Standardized classification and framework for reporting, interpreting, and analysing medication non-adherence in cardiovascular clinical trials: a consensus report from the Non-adherence Academic Research Consortium (NARC).
Valgimigli M., Garcia-Garcia HM., Vrijens B., Vranckx P., McFadden EP., Costa F., Pieper K., Vock DM., Zhang M., Van Es G-A., Tricoci P., Baber U., Steg G., Montalescot G., Angiolillo DJ., Serruys PW., Farb A., Windecker S., Kastrati A., Colombo A., Feres F., Jüni P., Stone GW., Bhatt DL., Mehran R., Tijssen JGP.
Non-adherence has been well recognized for years to be a common issue that significantly impacts clinical outcomes and health care costs. Medication adherence is remarkably low even in the controlled environment of clinical trials where it has potentially complex major implications.
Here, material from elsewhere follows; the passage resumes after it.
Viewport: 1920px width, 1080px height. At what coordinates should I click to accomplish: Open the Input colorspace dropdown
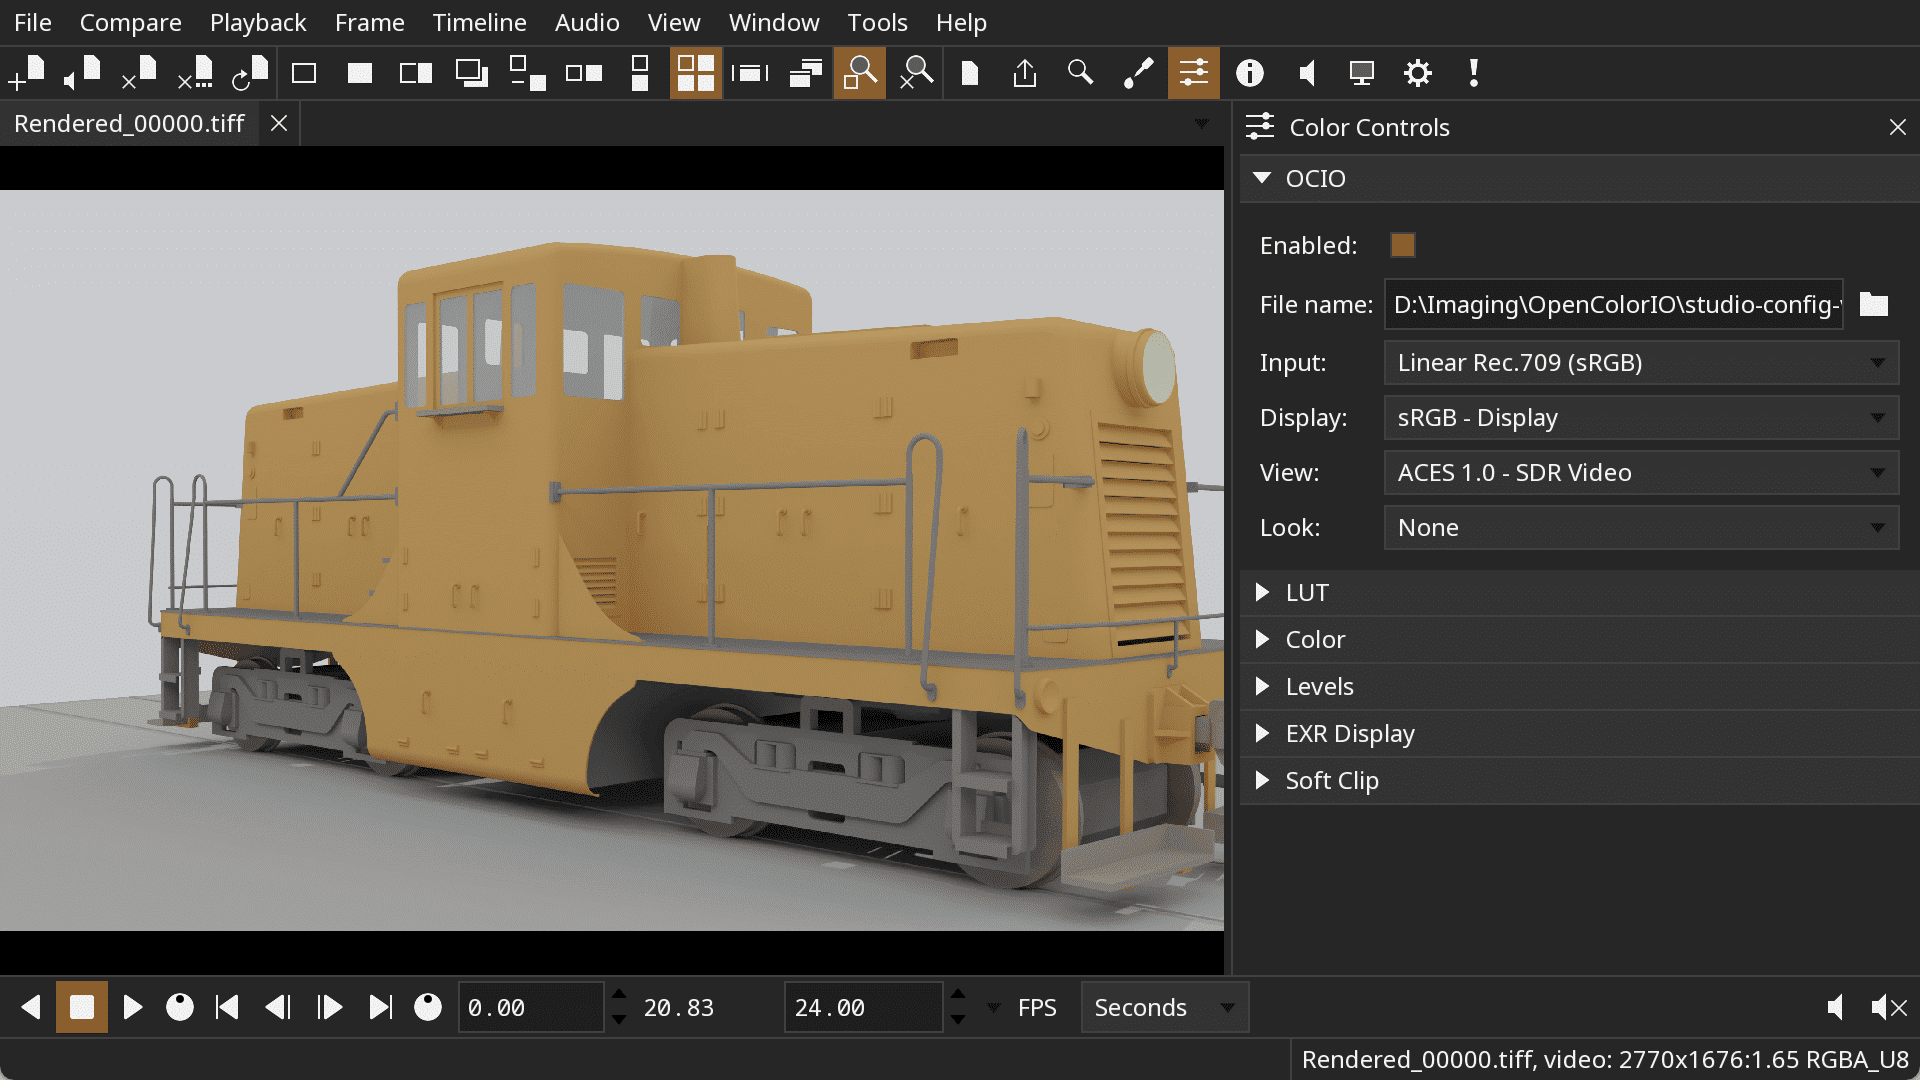click(x=1640, y=362)
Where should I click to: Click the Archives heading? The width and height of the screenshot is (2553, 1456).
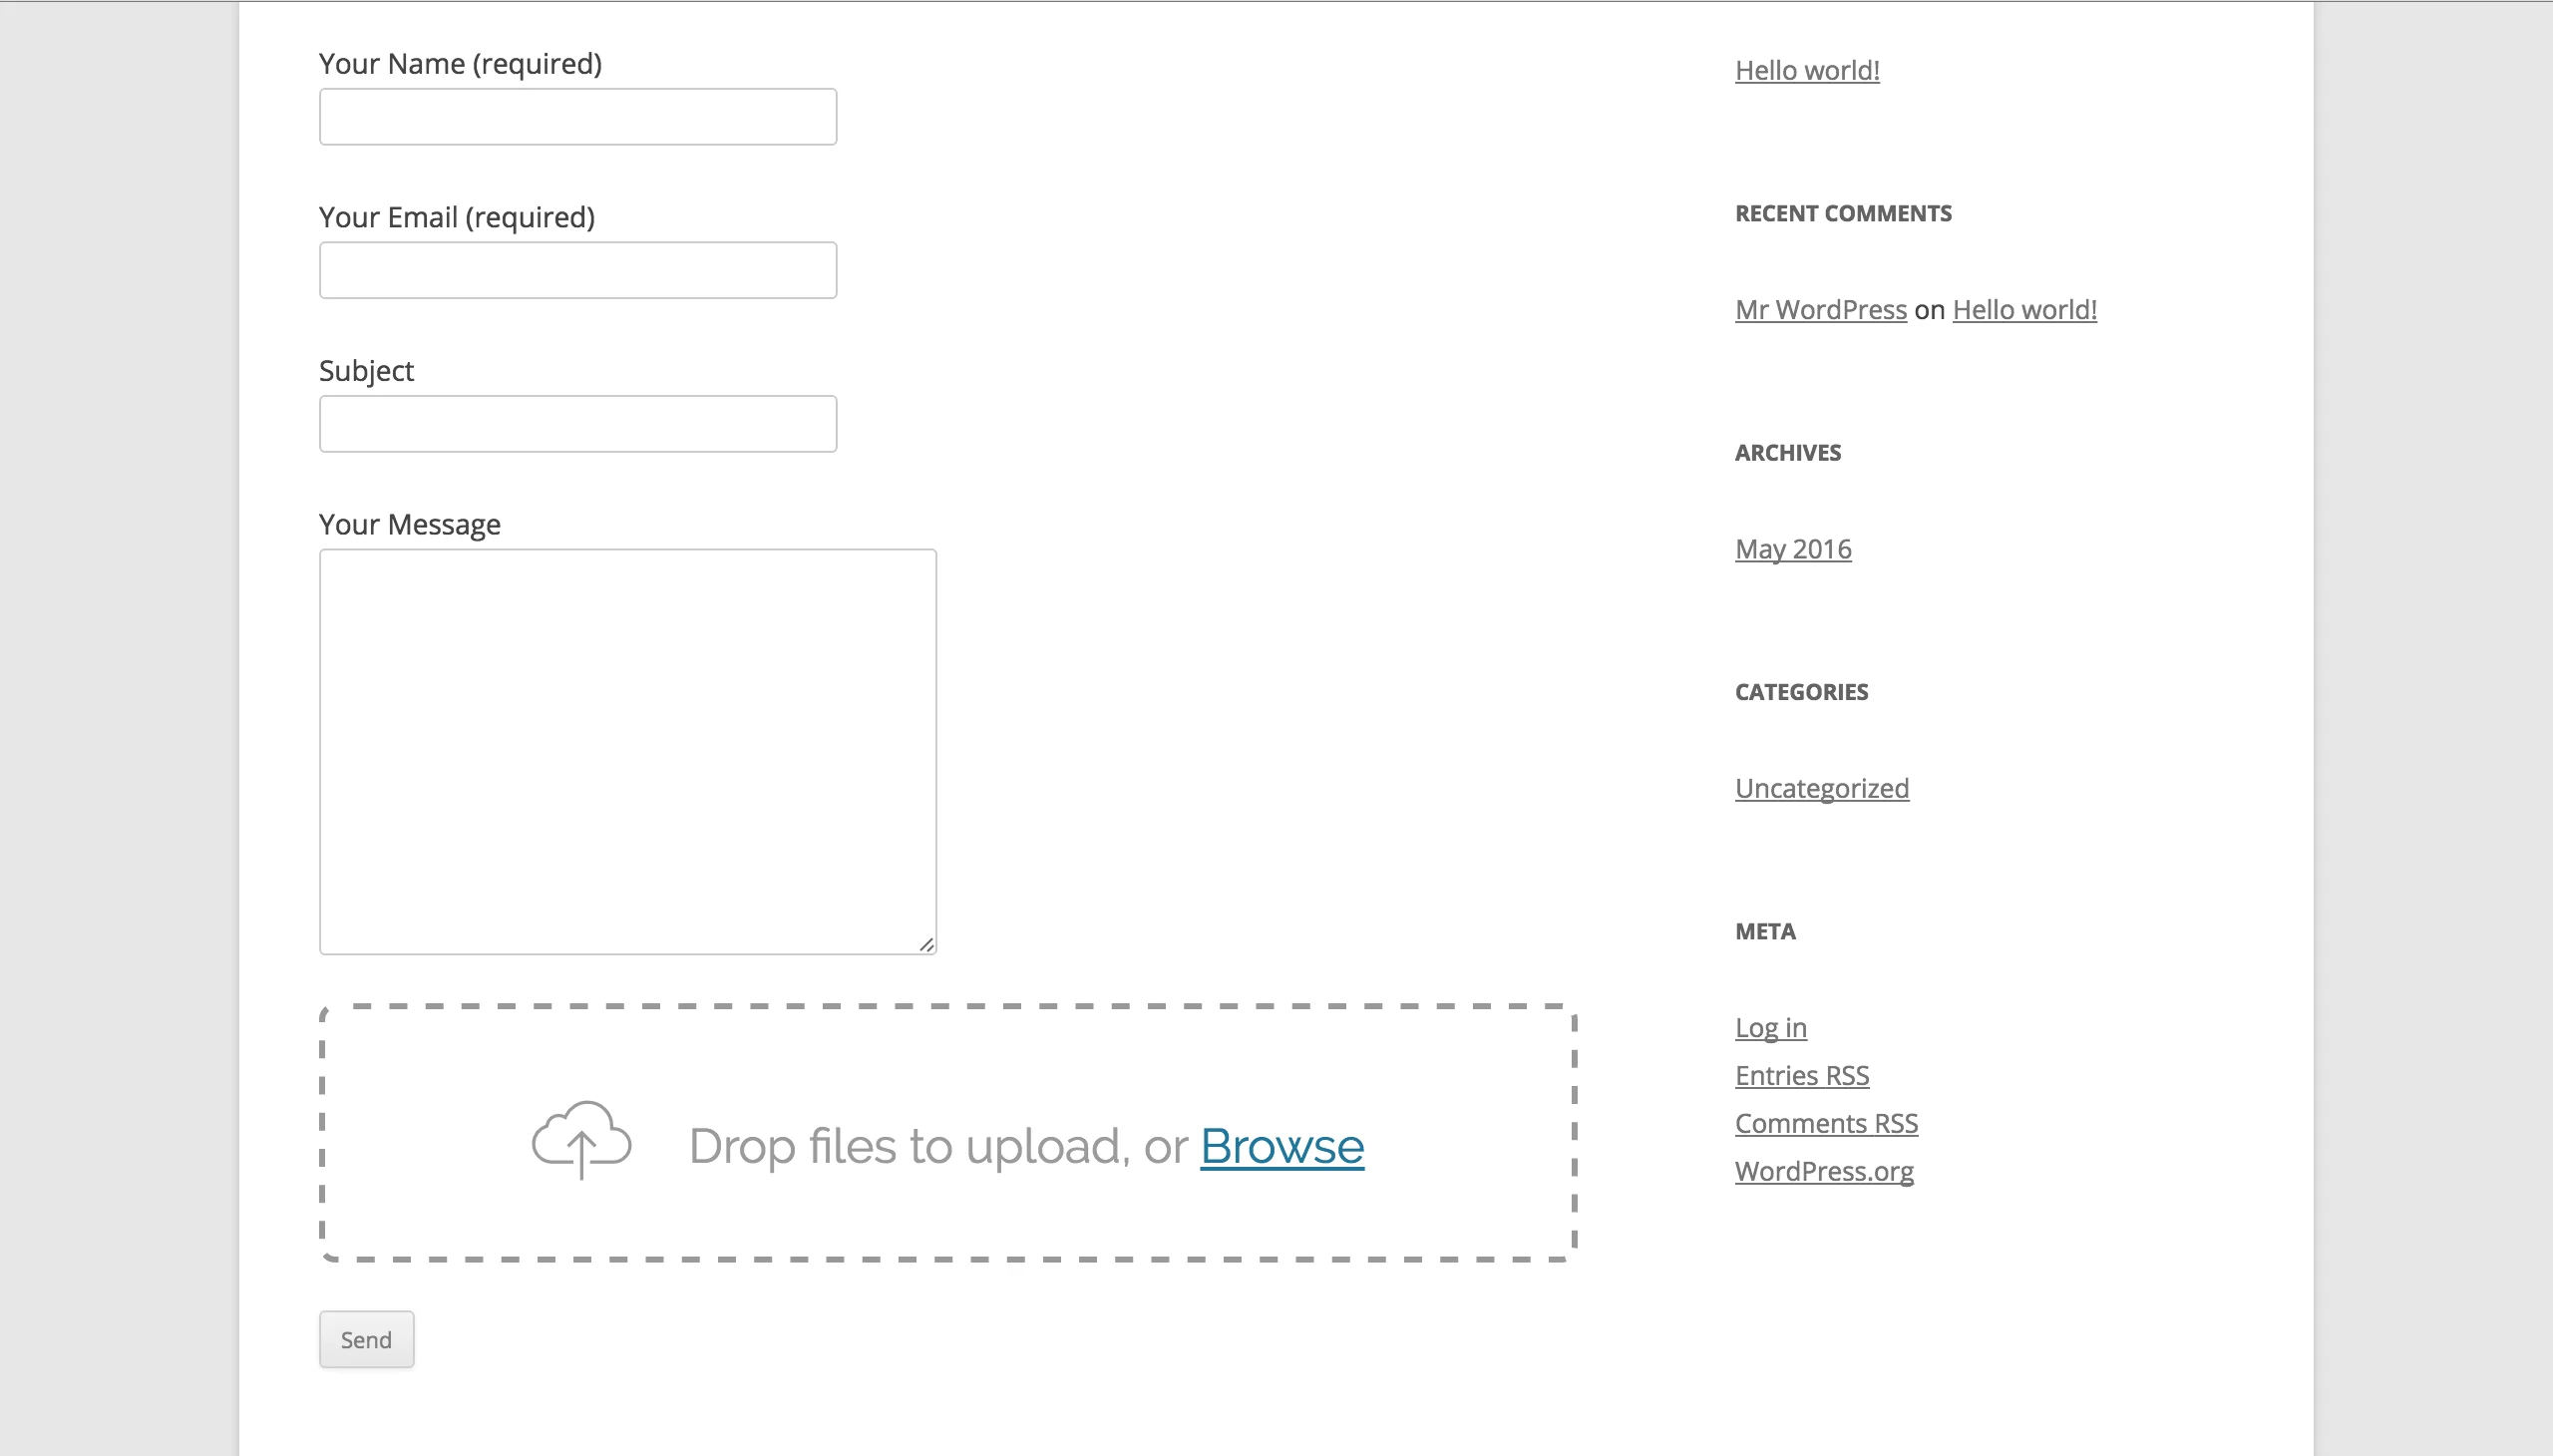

Collection of non-adherence data diverge markedly among cardiovascular randomized trials and, even where collected, is rarely incorporated in the statistical analysis to test the consistency of the primary endpoint(s). The imprecision introduced by the inconsistent assessment of non-adherence in clinical trials might confound the estimate of the calculated efficacy of the study drug. Hence, clinical trials may not accurately answer the scientific question posed by regulators, who seek an accurate estimate of the true efficacy and safety of treatment, or the question posed by payers, who want a reliable estimate of the effectiveness of treatment in the marketplace after approval. The Non-adherence Academic Research Consortium is a collaboration among leading academic research organizations, representatives from the U.S. Food and Drug Administration and physician-scientists from the USA and Europe. One in-person meeting was held in Madrid, Spain, culminating in a document describing consensus recommendations for reporting, collecting, and analysing adherence endpoints across clinical trials. The adoption of these recommendations will afford robustness and consistency in the comparative safety and effectiveness evaluation of investigational drugs from early development to post-marketing approval studies. These principles may be useful for regulatory assessment, as well as for monitoring local and regional outcomes to guide quality improvement initiatives.